An example of Serpstat key query clustering:
How to use the semantic core
After all the stages of cleaning and clustering, I received a list of keywords divided into clusters. An example of collected semantics for the topic “Sports Nutrition”:
Key requests with additional “tails” are combined into smaller groups of requests (subclusters) linked by a clarifying characteristic. The main clusters should be used for categories and subcategories by product types, and subclusters should be used for the formation of new landing pages and filters.
For example, in the query cluster “Amino acids” subclusters can be distinguished by the type of amino acids (leucine, isoleucine, valine, arginine), by purpose (for women, for men), form of release (powder, tablets, liquid). All these sub-clusters can be used to create filters that not only help to improve the usability of the site, but also bring traffic when optimizing the filter pages .
What should be remembered?
- A correctly composed semantic core of the site and the distribution of key queries on the site pages is one of the important ranking factors.
- Do not remove intermediate steps during the assembly of the semantic core.
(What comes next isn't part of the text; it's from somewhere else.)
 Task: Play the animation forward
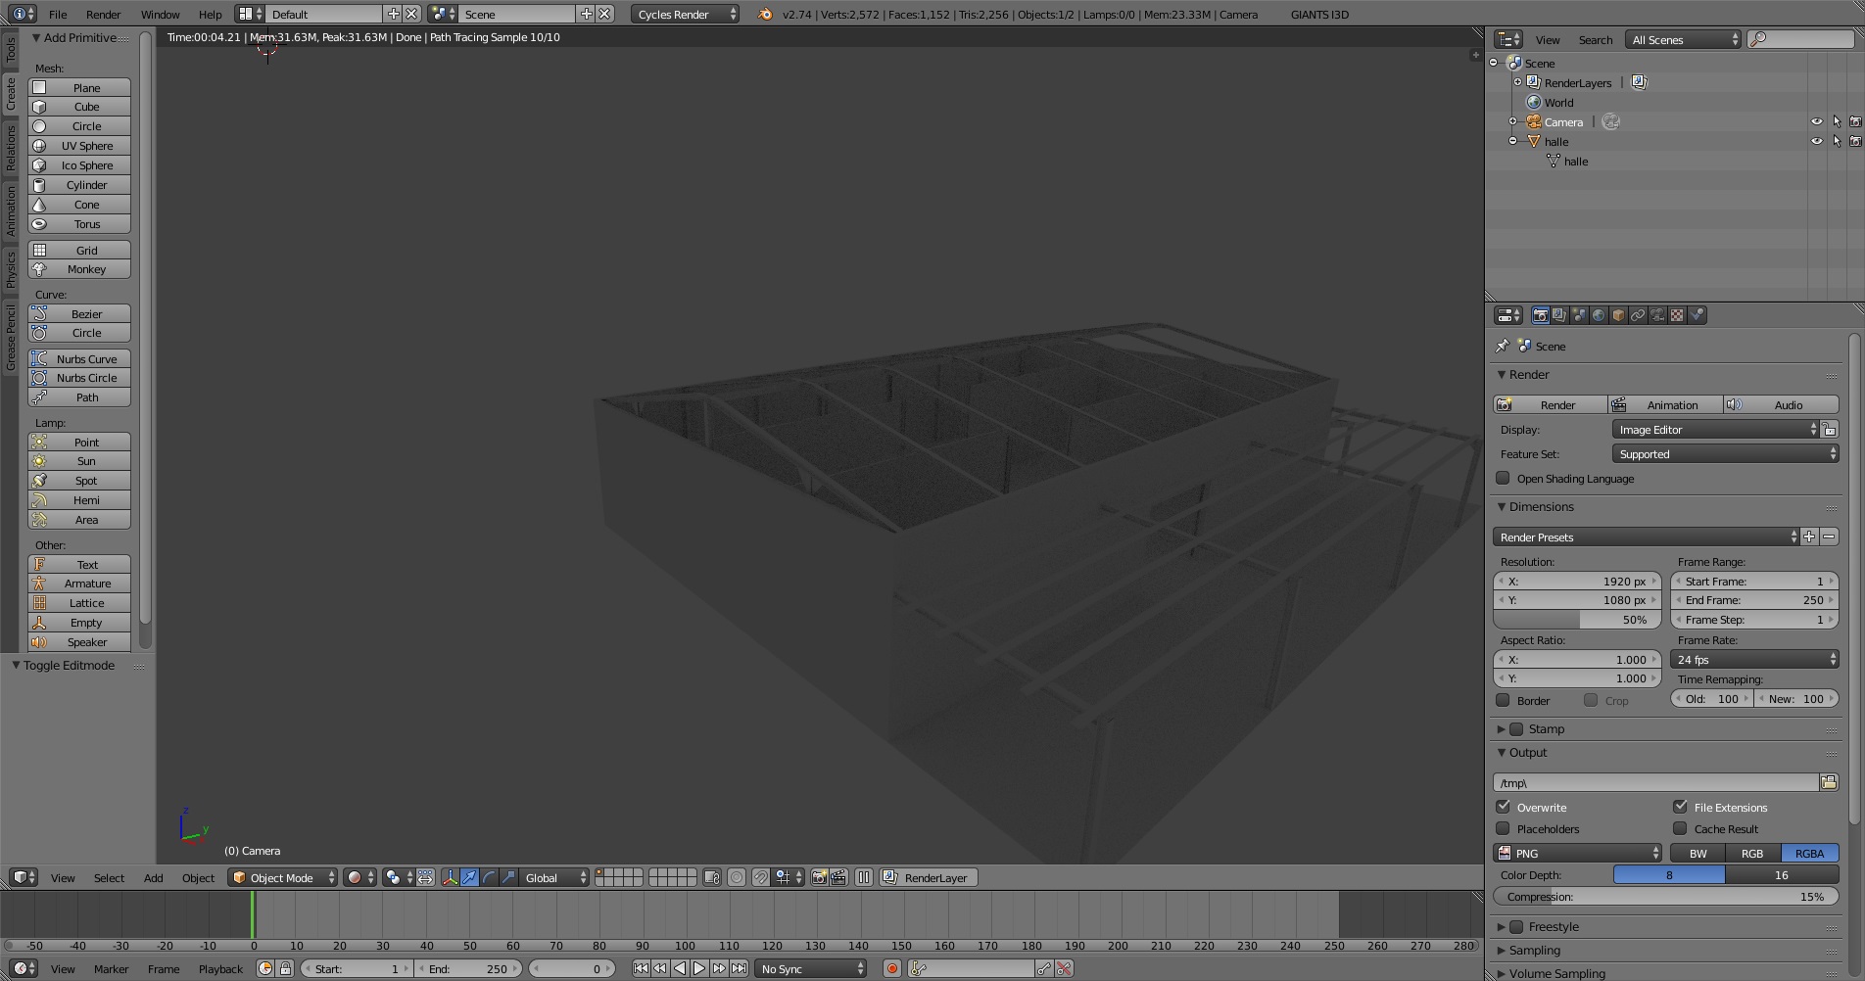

Form all stages in one document, but on different tabs. In this case, you can easily make corrections as needed.
- To collect the semantic core in Ukrainian and Russian, use Serpstat and Google Ads, for semantics in English you can additionally use Ahrefs.
- The exact frequency of the key is very important and necessary for the correct distribution of key queries on the site pages and content. To determine the frequency, you need to use only one service.
- For clustering, it is best to use tools that form groups of requests not by the similarity of phrases, but by the results of the issue.
- There is no magic button. SEO tools, clusterizers, lemmatizers, ready-made lists of stop words are just tools that help save time and shorten some processes. At each of the stages of collecting the semantic core, the main role is played by manual verification and proofreading of the obtained results.